• _WRITTEN EXERCISE_: Retype the listing below from the line with "This screenshot has" up to and including the line with "point(723,348)", keeping every character unchanged.

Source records
══════
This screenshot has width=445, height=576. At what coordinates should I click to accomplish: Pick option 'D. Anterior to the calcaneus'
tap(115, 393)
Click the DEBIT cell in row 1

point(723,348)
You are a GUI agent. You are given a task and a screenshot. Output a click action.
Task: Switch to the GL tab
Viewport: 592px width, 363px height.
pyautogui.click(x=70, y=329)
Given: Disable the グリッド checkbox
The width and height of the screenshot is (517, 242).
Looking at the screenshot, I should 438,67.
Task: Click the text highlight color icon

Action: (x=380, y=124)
══════
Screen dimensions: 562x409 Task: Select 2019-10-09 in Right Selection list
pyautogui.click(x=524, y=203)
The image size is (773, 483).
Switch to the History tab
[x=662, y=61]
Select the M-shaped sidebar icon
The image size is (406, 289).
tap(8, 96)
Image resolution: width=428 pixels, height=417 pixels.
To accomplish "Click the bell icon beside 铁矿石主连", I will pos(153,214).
══════
• _RESULT_:
This screenshot has width=445, height=576. At what coordinates should I click to accomplish: Pick option 'D. Anterior to the calcaneus'
tap(115, 393)
Click the DEBIT cell in row 1

point(723,348)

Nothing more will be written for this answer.